It was the biggest intraday decline since Sept. 17, 2001, the first day of trading after the Sept. 11, 2001 attacks.
The US has only grounded an entire model of aircraft twice in the past 40 years. The most recent time was in January 2013 after two lithium-ion battery fires on Boeing’s 787 Dreamliner model. It only acted after the second such incident occurred.
Boeing has dispatched a technical team to assist the investigation into the Ethiopian Airlines plane, which was delivered new in November last year to Africa’s biggest carrier.
The US Federal Aviation Administration (FAA), which originally certified the 737 Max, and the US National Transportation Safety Board have also joined the probe.
The cloud around the Max is emerging as the biggest crisis for Boeing CEO Dennis Muilenburg, 55, who was running company’s defense business during the Dreamliner’s grounding.
Since he took the reins in July 2015, Boeing has dramatically expanded cash flow, repurchased shares and built a US$490 billion backlog of unfilled orders. The shares have tripled, boosting the company’s market value by US$140 billion and making Boeing the most valuable US industrial company. Sales last year surpassed US$100 billion for the first time.
However, since the Lion Air crash, Boeing has been hit by concerns about the 737 Max, even though its shares have rallied.
The company and the FAA have been finalizing a software fix for an obscure anti-stall measure created for the plane that came to light with the Indonesia tragedy.
The “maneuvering characteristics augmentation system,” triggered by an erroneous sensor reading, had baffled pilots by pushing the Lion Air plane downward dozens of times before it crashed.
The flight-control software is activated without pilot input when a sensor measuring the angle that a plane’s nose is flying relative to the wind indicates the aircraft might be approaching a mid-flight stall.
However, the software only operates when a plane is being flown manually with its flaps retracted, according to a memo provided to Southwest Airlines pilots dated on Nov. 10 last year following the Lion Air crash.
Flaps are typically extended to provide lift as airplanes climb after takeoff.
Boeing responded to the earlier crash by advising pilots that the Max’s so-called angle-of-attack sensor could provide false readings, causing the plane’s computers to erroneously detect a stall.
That in turn could prompt the aircraft to dive as long as 10 seconds to regain the speed the computer thinks is needs to keep flying.
Pilots could counteract the sudden downward tilt by flipping two switches and manually holding the aircraft stable, the plane maker said.
“The crash may show insufficient training for the new stall prevention systems on the 737 Max.
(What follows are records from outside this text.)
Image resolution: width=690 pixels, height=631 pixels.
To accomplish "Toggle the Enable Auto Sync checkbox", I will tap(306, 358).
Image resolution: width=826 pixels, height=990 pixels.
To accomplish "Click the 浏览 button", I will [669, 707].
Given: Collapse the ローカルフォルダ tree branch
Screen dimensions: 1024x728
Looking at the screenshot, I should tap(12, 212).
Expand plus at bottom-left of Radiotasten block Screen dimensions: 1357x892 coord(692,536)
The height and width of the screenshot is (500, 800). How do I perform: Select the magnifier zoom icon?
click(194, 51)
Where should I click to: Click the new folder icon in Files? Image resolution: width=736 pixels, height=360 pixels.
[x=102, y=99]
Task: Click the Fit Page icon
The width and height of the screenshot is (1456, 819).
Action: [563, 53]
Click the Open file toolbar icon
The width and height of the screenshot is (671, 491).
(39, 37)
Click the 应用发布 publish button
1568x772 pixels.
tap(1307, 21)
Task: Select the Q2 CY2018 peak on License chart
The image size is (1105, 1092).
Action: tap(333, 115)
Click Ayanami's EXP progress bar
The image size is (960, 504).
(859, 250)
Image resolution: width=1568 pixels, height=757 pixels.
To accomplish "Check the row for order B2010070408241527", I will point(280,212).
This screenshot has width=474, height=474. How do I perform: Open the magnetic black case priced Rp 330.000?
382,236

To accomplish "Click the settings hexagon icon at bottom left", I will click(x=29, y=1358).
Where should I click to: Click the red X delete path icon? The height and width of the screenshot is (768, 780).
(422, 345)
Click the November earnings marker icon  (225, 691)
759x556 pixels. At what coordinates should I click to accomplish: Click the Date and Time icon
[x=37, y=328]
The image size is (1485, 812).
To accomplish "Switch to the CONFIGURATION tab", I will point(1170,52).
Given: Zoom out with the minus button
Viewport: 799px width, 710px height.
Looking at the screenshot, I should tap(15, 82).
It’s unlikely due to design flaws, and the plane is likely to stay in service,” global aviation analyst George Ferguson said.
The single-aisle 737 forms the backbone of many global airline fleets, which use the model and Airbus SE’s competing A320 line on shorter routes.
The 737 Max, which debuted in May 2017, is poised to generate about US$30 billion in annual revenue as factory output rises to a 57-jet monthly pace this year, according to Bloomberg Intelligence.
Airbus is also studying a major production boost of its upgraded A320neo.
While groundings of the Max probably would not spur mass order cancelations, “this nevertheless spurs worries that the Max is flawed and could lose share to the Neo if customers, pilots and/or passengers sour on the aircraft,” Citigroup Inc analyst Jonathan Raviv said.
“But at the end of the day, these sorts of issues are usually resolved with the fact that they’re still flying in the US, suggesting this will be the ultimate outcome,” Raviv said in a note to clients.